The number one problem in fiction is that too many contemporary authors omit chapter titles. They go with “Chapter I” and “Chapter II.” The numbering does nothing to sell the book, arouse curiosity, or draw a reader into the story.

Study older books, and not only will you find chapter titles, but also the modern equivalent of a log line — that is, a sentence that previews what will happen in the story without any spoiler effect.

Take a look at the Spanish book Don Quixote by Cervantes. Here’s how that famed author of the past introduced a chapter in a contents section:

CHAPTER XVI. Of what happened to the ingenious gentleman in the inn which he took to be a castle

Compare that to a modern book I read that does have a chapter title – thankfully – in addition to its numbering. Unfortunately, it still fails to sell the story.

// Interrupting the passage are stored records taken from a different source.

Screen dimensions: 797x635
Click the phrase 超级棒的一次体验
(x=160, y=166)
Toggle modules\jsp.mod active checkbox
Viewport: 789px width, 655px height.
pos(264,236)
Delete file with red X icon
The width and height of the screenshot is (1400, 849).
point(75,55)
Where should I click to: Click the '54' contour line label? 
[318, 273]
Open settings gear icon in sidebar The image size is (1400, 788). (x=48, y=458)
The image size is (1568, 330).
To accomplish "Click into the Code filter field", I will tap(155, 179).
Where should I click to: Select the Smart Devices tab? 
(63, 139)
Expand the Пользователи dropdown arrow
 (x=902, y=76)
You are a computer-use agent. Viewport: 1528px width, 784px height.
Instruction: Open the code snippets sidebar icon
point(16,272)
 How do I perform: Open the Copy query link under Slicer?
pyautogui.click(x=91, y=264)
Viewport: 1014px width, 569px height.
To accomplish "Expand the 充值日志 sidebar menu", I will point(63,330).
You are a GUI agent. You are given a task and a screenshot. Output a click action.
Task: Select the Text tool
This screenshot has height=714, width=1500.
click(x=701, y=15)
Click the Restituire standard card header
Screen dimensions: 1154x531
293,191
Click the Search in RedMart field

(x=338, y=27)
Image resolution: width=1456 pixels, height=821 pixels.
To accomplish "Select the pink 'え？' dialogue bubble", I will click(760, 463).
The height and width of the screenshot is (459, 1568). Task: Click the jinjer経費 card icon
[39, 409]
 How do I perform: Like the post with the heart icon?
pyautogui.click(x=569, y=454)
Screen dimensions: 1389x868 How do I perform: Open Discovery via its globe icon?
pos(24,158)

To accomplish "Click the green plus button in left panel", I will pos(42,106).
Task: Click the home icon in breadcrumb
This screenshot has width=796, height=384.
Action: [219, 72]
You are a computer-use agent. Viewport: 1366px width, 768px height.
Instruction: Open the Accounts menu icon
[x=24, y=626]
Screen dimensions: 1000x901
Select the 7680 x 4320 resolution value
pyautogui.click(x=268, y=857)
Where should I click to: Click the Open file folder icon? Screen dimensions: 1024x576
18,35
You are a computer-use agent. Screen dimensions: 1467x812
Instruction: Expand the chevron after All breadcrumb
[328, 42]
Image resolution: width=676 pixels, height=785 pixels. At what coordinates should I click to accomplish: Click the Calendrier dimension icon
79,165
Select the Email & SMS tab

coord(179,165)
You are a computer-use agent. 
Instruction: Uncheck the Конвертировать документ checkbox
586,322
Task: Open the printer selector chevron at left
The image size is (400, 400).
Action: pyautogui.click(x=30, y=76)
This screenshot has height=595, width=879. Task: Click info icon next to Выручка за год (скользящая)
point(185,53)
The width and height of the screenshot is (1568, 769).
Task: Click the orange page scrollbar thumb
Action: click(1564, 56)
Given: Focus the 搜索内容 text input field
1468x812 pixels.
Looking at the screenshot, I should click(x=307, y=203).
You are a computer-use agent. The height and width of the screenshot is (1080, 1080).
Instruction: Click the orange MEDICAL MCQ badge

The chapter heading reads, “Chapter 14, Deadly New Year.”

I expected a scene depicting a murder at a party, but my curiosity still was not seriously aroused. “Mundane,” I thought.

After reading the chapter, were I to remedy the logline, I’d write:

Grace discovers a bug planted in her clock radio, and a mystery writer goes missing.

Immediately, you help readers move into the story as they ponder parting with $14.99 to buy the book. More intrigue is a plus, making an expanded table of contents valuable for all fiction genres.

A moral imperative: No naked chapters for non-fiction

For non-fiction, one additional aspect of the table of contents is the inclusion of a benefit statement. The formula is: Topic + Benefit Statement.

What will the reader get out of the chapter? Why should the reader care?

For example, in the book The Power of Habit by Charles Duhigg, the author broaches a chapter topic with the clear topic statement:

5. STARBUCKS AND THE HABIT OF SUCCESS

But he adds to it, making the topic personal to the reader. He poses the curious possibility of solving a reader’s problem by adding this line,

“When Willpower Becomes Automatic”

Here’s another example from Predictable Irrationality by Dan Ariely:

CHAPTER 10

The Effect of Expectations

Why the Mind Gets What It Expects

Also, in the category of non-fiction, memoirists fall prey to chronologies in their tables of contents, but remember, a good memoir has a plot path that builds just like a novel.

Make memoir chapter titles resemble magazine headlines so readers move into the story. A memoir I read had a chapter titled, “Dating Jack.” I would change it to:

Chapter 29

Dating Jack: Chivalry on the Las Vegas Strip

Alone and dehydrated, we found ourselves stuck and scared in the Nevada desert

Making a table of contents is an opportunity for creativity. Using that creativity will set your story apart from the millions of published books that stop short, cut corners, and betray readers.


P.S. The page header for a table of contents is NOT the phrase “Table of Contents,” but rather the simple word “Contents.” We know it’s a table by looking at it.